Clearly and In All Honesty: The truth about teaching viewpoint adverbs

Recently what started as a search for a list of viewpoint adverbs led to an examination of their syntax and semantics. I began with information on websites and then went offline to read a very technical grammar reference book. The deeper I got, the more I struggled to keep all the groupings clear in my mind. As interesting as the analysis was, I began to wonder if I’d ever face the need to break the topic down in such detail for a student. For what it’s worth, here’s what I believe in teaching:

1)  Avoiding the terms adjuncts v. disjuncts, I’d explain that some adverbs are part of the main idea. They can give necessary information, for example, about time or manner. Example 1 = (adjunct, adverb of manner) Cliff spoke frankly. Frankly tells us how Cliff spoke.

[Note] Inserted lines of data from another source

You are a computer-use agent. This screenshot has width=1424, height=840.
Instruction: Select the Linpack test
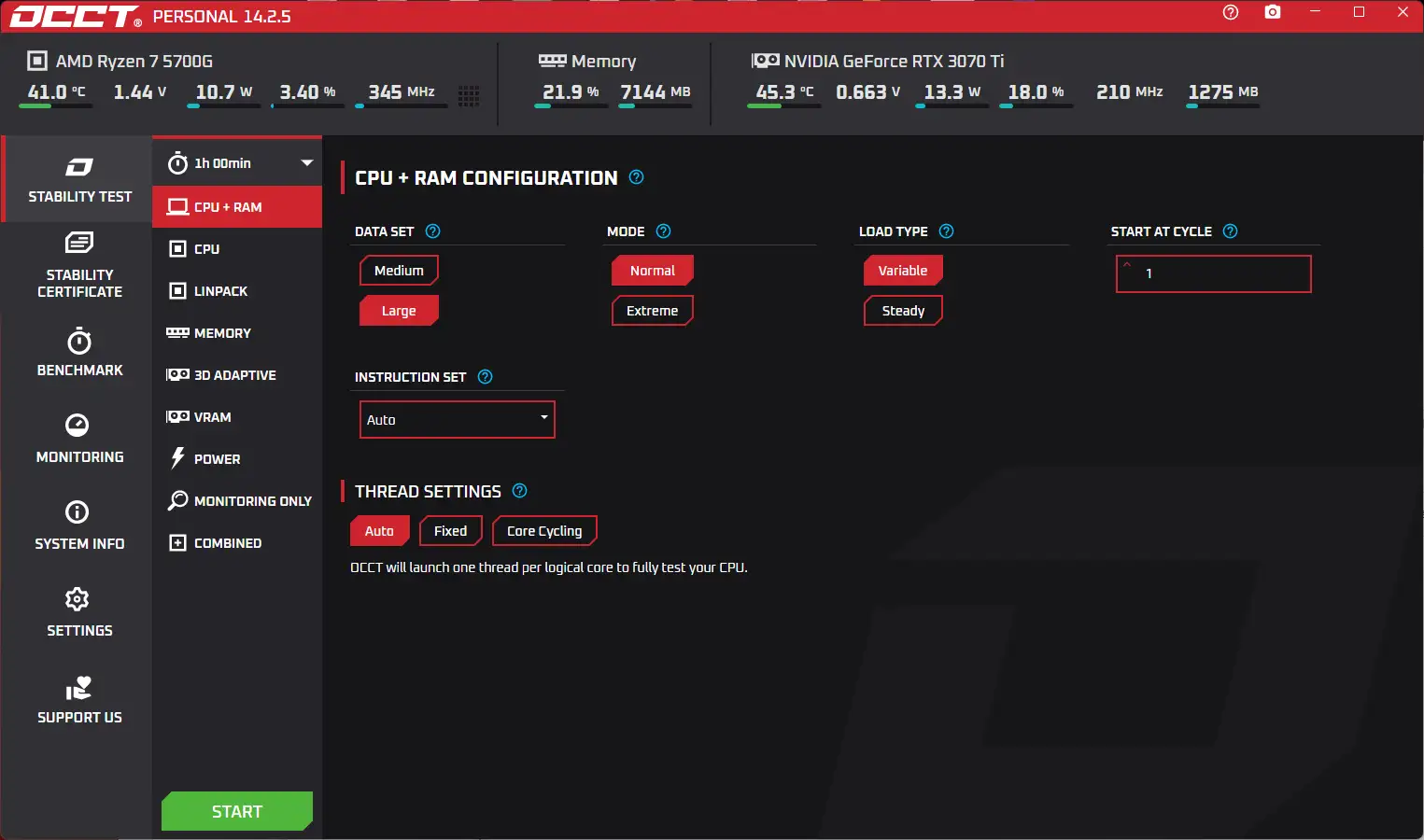click(x=220, y=291)
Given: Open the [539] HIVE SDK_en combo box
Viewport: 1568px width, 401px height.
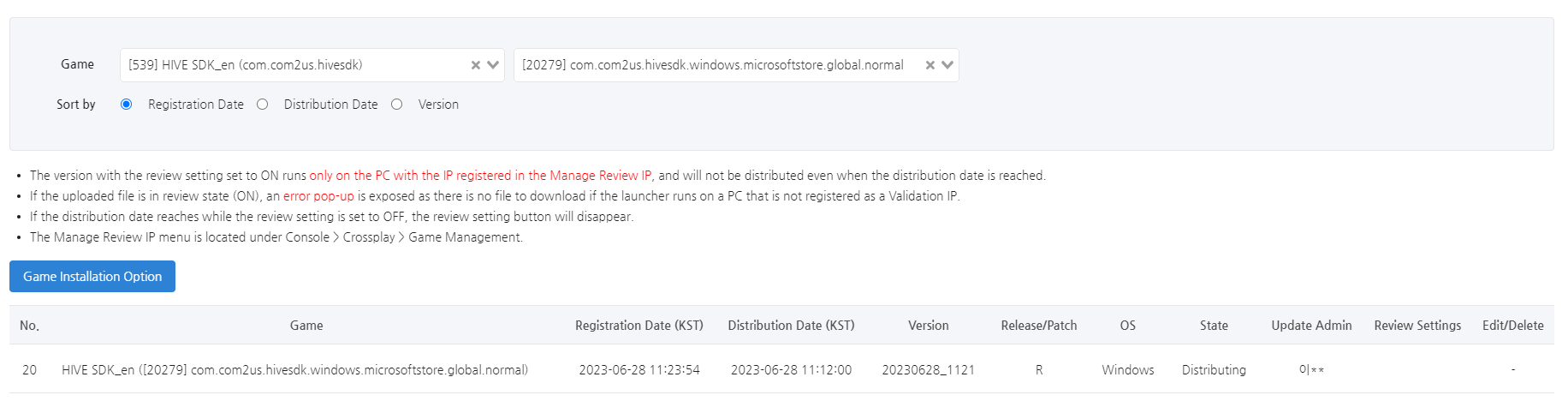Looking at the screenshot, I should coord(312,65).
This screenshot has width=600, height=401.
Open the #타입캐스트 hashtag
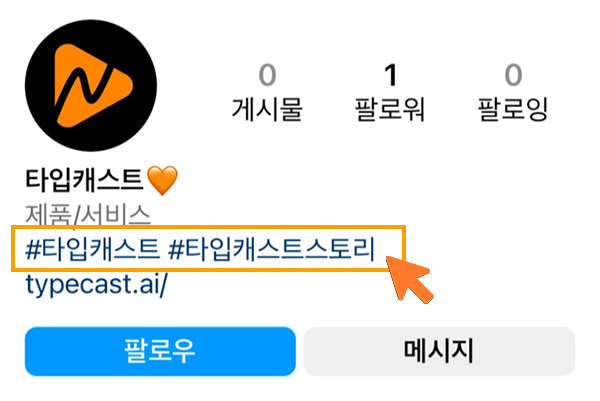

Other adverbs are set off from the rest of the sentence and do not modify a single word but rather “color” the entire sentence.  Viewpoint adverbs belong to this second group. Example 2 = (disjunct, viewpoint adverb) Frankly, you can’t trust what Cliff says. Frankly is a comment on the whole idea of not being able to trust what Cliff says.

2) Viewpoint adverbs can be placed within the main idea, but are often set off by commas at the beginning or end. Examples: I honestly don’t know what to believe. / Honestly, I don’t know what to believe. When a new viewpoint adverb is learned, encourage students to note its position within a sentence. 

3) It can be helpful to learn a new viewpoint adverb by pairing it with a familiar one according to their semantic role. For example, undoubtedly expresses certainty and is similar to obviously, certainly, and surely. Show students how one can be substituted with another and note any changes in formality. Example: Eve [undoubtedly, obviously, certainly, surely] has no need for financial assistance.

4) Some viewpoint adverbs are made-up. Some speakers (at least in American English) like to create words with –wise. Example: Eve has no financial worries, but healthwise she has some troubles.

5) Sometimes in conversation the word speaking is added after viewpoint adverbs. Example: Frankly speaking, I never trusted Cliff.

6) It’s not helpful to memorize a grocery list of viewpoint adverbs. Learn them in a meaningful context, such as a scene from a movie, a line from a song, or a conversation with a neighbor. This will help solidify the syntax and semantic roles of viewpoint adverbs. 

In the next posting, I’ll offer an idea or two for meaningful practice with viewpoint adverbs.



Greenbaum, Sidney and Randolph Quirk. A Student’s Grammar of the English Language. Longman: 1990.